Posted by Dr No on 14 July 2014

styx_2.jpgDeferring to the General Synod, which has decided that the Assisted Dying Bill is a Bill up with which it will not put, a bishop declared, ‘that’s the position to which we’re sticking’ (there have since been calls for a Royal Commission, presumably with the long grass in mind). The clarification was needed after an ex-archbish put the cat among the clerics by coming seriously unstuck. Writing in the Daily Mail – hullo? – Lord Carey has come out very publicly in support of assisted suicide, just before the Bill is to be debated in the Lords. Words like shocking rattled round the media faster than balls rattle at Wimbledon. Spigott, the BBC’s God correspondent, had to pinch and remind himself that Carey really was once Chief Pongo of the CoE. This wasn’t the moon faced oval headed conservative Carey bowling from the pavilion end, it was far more striking, as if he had blown his moral brains out. In the event, it turns out he may have shot himself not in the head but foot. Carey’s outing of his change of heart has electrified the established Church into a frenzy of opposition to assisted suicide.

Carey’s ‘I nail my heart to a box of barbiturates’ article is here. There is, as is to be expected, much soul-searching about souls, not to mention anguish about anguish and painful reflections on pain. Apparently the eclipse on the road to Damascus happened after Carey had contemplated the Nicklinson case. The sky went dark with suffering, Carey’s moral compass did a Bermuda Triangle number, and he came out pointing the other way. Instead of the hope of mercy, Carey now wants to provide the certainty of death. Somewhere in the Triangle, one of the Ten Commandments got if not redacted then seriously caveated: Thou Shall Not Kill (unless we say you can). Those who counter that assisting a suicide isn’t killing might do worse than reflect on whether handing a loaded revolver to a person hell-bent on killing themselves isn’t killing. Like hand grenades and horseshoes, it’s near enough.

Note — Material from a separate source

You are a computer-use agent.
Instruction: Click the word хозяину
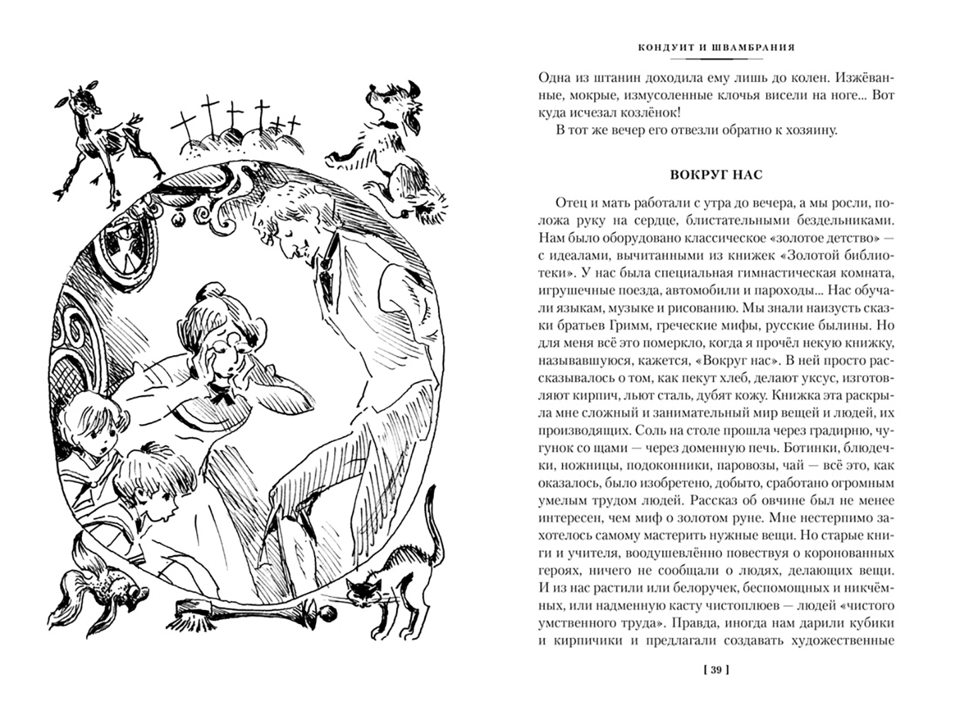[804, 129]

Dr No is not a Christian (or a follower of any of the revealed Abrahamic religions) but as an outsider he gets the distinct impression that the one thing that isn’t up for debate in these religions is the authority of God. This authority is absolute, infinite and wise, in fact it is so absolute infinite and wise that is surpasses all human understanding. In the beginning was the Word, and the Word was with God, and the Word was God… And the Word was Thou Shall Not Kill. It’s one of the Ten Commandments, for Heaven’s sake, not Item 4.2.7 subsection (d) in a modern committee written guideline.

Be that as it may, and Dr No is aware there are times when killing is sanctioned by the Church, legitimate war being one, Carey’s foray into the valley of the shadow of death has pushed assisted suicide back into the spotlight. Online news articles and blog posts are gathering three and four figure numbers of comments. In places the comments generate more heat that a nuclear power station approaching meltdown. Of the lights to be seen glowing in the heat, the three familiar ones are present: autonomy (for: how dare you tell me not to kill myself, with assistance if necessary), sanctity (against: God’s Word, as above) and skids (against: the slippery slope, and it’s darker side, coercion). It is to the last Dr No turns today, to consider not the counter, but counters to the counter argument, if that makes sense.

The are two standard counters to the slippery slope argument. The first is the bad real world example of states that have in some shape or form legalised mercy killing, that is killing to end suffering, whether the act be done by the one not long for this world or another. The suggestion is that these states have not seen a run on killing, when in fact some have, significantly so. The Dutch, for example, have seen year on year numbers rise, from 4188 notified cases in 2012 from 2331 in 2008, the authorities are concerned that killing is now so commonplace that they can longer keep up with reviews to exclude foul play, and yet there are calls to extend the law to include those who are over 70 who are merely tired of life. If this isn’t killing with skids on, then Dr No doesn’t know what is.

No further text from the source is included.